The City Council is evaluating the option to fund the street improvement management program through the collection of a franchise fee in lieu of property taxes.
WHAT IS A FRANCHISE FEE?
Every city has a franchise agreement with its utility companies (gas, electric, etc.) to use or rent the city owned right-of-way for business purposes.
- Right-of-way is city property located adjacent to roadways for utilities, construction access, and snow storage.
- By law, cities may charge utilities a fee for use of city-owned right-of-way. Utility providers will likely pass this fee onto their customers
How will it be used?
The city would fund regular maintenance projects with the money collected from the fee, including overlays and reconstruction, to prolong the life cycle of streets to 50- 60 years. The average life expectancy of local streets is approximately 25-30 years without ongoing maintenance.
Reliance on state funds, property taxes and increasingly expensive materials make the pavement management program vulnerable to cuts and delays, thus decreasing street life.

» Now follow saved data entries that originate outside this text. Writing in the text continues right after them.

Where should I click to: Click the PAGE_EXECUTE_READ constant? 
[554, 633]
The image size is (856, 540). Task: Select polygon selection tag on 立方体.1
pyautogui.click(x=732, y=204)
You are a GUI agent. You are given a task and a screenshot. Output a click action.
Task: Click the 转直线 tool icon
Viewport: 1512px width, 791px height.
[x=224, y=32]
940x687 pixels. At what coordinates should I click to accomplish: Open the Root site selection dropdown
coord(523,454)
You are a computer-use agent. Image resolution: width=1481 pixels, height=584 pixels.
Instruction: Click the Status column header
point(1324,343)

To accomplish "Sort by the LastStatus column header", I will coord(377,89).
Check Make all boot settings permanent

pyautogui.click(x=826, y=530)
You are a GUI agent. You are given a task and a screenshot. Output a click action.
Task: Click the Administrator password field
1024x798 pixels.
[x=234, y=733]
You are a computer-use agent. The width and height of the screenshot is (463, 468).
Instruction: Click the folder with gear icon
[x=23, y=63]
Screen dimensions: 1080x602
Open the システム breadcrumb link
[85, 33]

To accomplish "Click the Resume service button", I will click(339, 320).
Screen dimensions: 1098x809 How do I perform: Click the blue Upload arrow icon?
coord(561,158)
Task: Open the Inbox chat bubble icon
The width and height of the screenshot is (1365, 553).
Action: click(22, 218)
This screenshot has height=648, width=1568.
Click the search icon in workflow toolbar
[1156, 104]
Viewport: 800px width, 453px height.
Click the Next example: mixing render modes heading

The city currently borrows money through bonding for new and reconstruction projects which is funded by general property taxes. At this point in time, the majority of all city streets are older than 30 years and require costly maintenance and repair.
Is this a New Tax?
By definition, the planned franchise fee is a rental fee or reimbursement with proceeds dedicated to finance the costs of the city street system.
Revenue collected from the fee, which will likely be passed on to customers of the utilities, will replace the portion of the property tax levy used to pay for street improvements.
To manage the larger street network and fully implement an adequate street improvement plan, the city will need to continually add $350,000 to the levy without an alternate funding source.
What are the benefits?
- More equitable funding plan than property taxes based on property value.
- Tax exempt properties will participate
- Smaller monthly fees instead of large tax statements.
- Collects money from all roadway users, including tax exempt properties
- Collects money from renters who pay utility bills and also use the streets, not just the property owners.
- Current and future property owners pay a similar fee
- Keeps maintenance and reconstruction on a proactive and timely schedule.
How Much will this Cost?
Fees would be applied to electric providers within the City of Grand Rapids and are proposed as follows:
Residential: $1.25/month ($15/year)
Commercial/Industrial: 2.5% of monthly electric bill with a maximum of $2,000/month.
Fees would increase on an annual basis as the program progresses. Most property owners will see an overall reduction in the amount they pay towards the street improvement program. This is due to the reduction in the amount of their taxes that are attributable to street projects and the more equitable approach of including tax exempt properties.